Any changes and/or additions to the information in this notice of call will be made available in a timely manner through the Company's website and by the other means allowed by law.

INFORMATION ABOUT THE SHARE CAPITAL AS AT THE DATE OF THE NOTICE OF CALL

The share capital is EUR 6,010,000, divided into 125,000,000 ordinary shares (the "Ordinary Shares") and 476,000,000 shares with multiple voting rights (the "Multiple Voting Shares") without par value. Ordinary Shares entitle the holder to one vote. Multiple Voting Shares are entitled to two votes each. The Company does not hold any treasury shares.

ENTITLEMENT TO ATTEND

In accordance with Article 83-sexies of the Italian Consolidated Law on Finance and Article 16 of the Articles of Association, the right to attend the Shareholders' Meeting – which may be exercised exclusively through the Appointed Representative – is subject to the Company's receipt of the statement, which each entitled shareholder must request from that shareholder's depositary intermediary, issued by an authorised intermediary in accordance with law, certifying ownership of the shares based on its accounting records at the end of the accounting day that is the seventh trading day prior to the date set for the Shareholders' Meeting, i.e., 20 April 2022 (the "record date"). Additions or removals made to the accounts after that date are not taken into account for the purposes of entitlement to vote at the Shareholders' Meeting. Therefore, persons who become owners of shares after that date will not be entitled to attend and vote at the Shareholders' Meeting.

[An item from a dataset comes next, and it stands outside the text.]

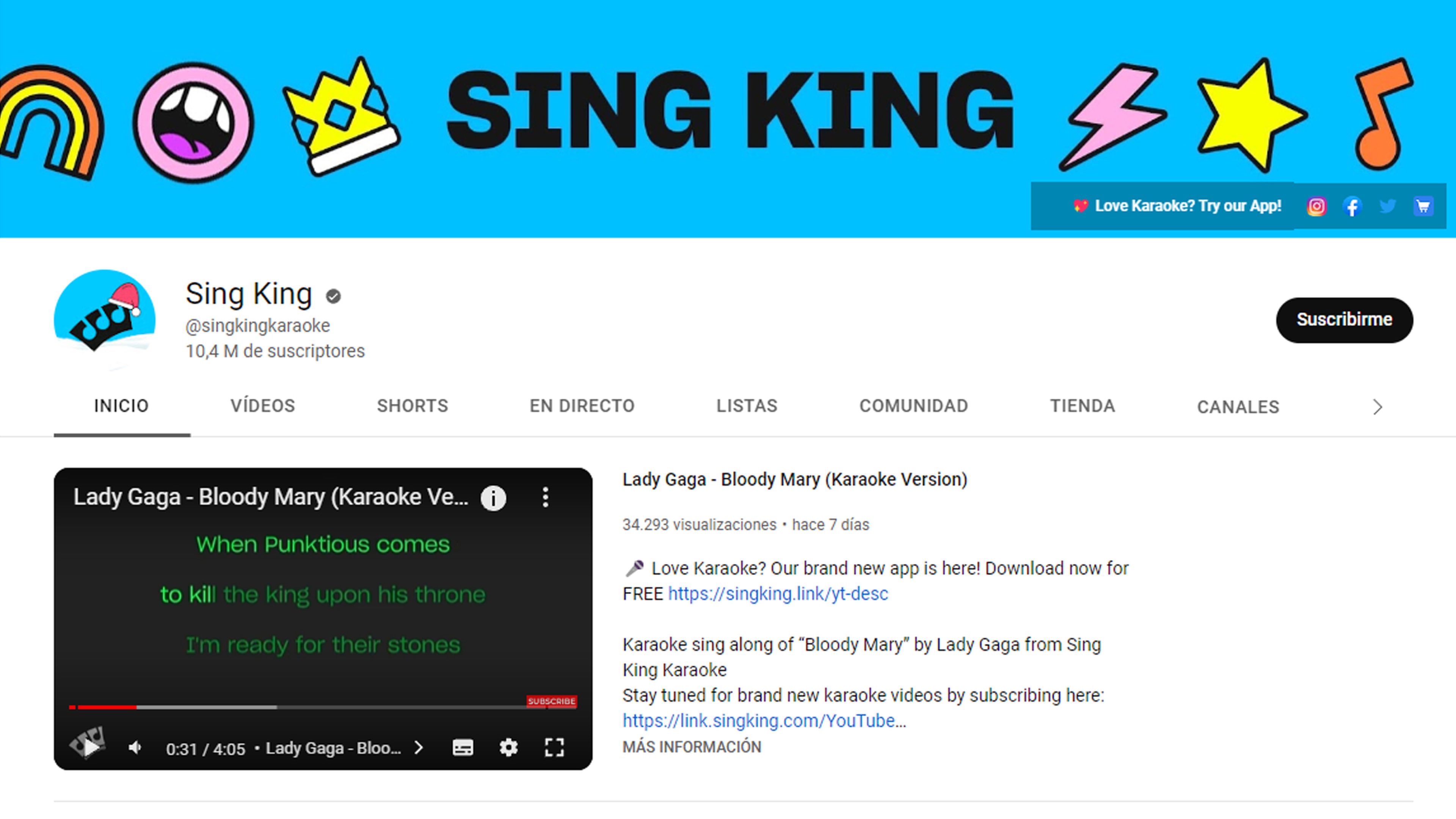Screen dimensions: 1456x819
Task: Click the Sing King channel avatar
Action: (x=105, y=320)
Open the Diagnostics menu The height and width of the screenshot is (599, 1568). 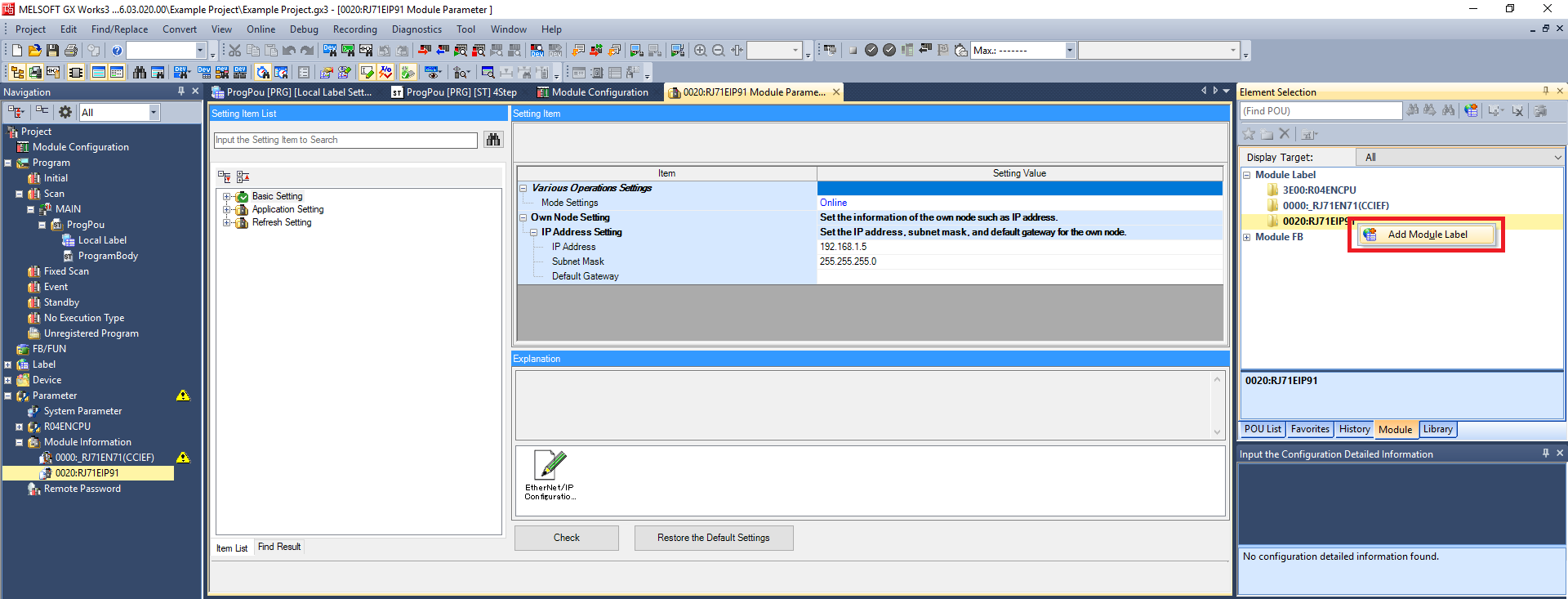point(416,29)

The intermediary's statement must be received by the Company by the end of the third trading day prior to the date of the Shareholders' Meeting and, therefore, by 26 April 2022. However, shareholders will be entitled to attend and vote if the Company receives the statements after that date but before the meeting is called to order.

There are no procedures for voting by post or by electronic means.

Given the limitations that may arise due to health requirements, those entitled to attend (e.g., members of the corporate bodies, the Appointed Representative, representatives of the auditing firm and the secretary of the meeting), may also (or exclusively) attend the Shareholders' Meeting through the use of remote connection systems that allow them to be identified, in accordance with applicable law. The Company will provide instructions to the aforementioned persons on how to attend the Shareholders' Meeting via means of audio/telecommunication.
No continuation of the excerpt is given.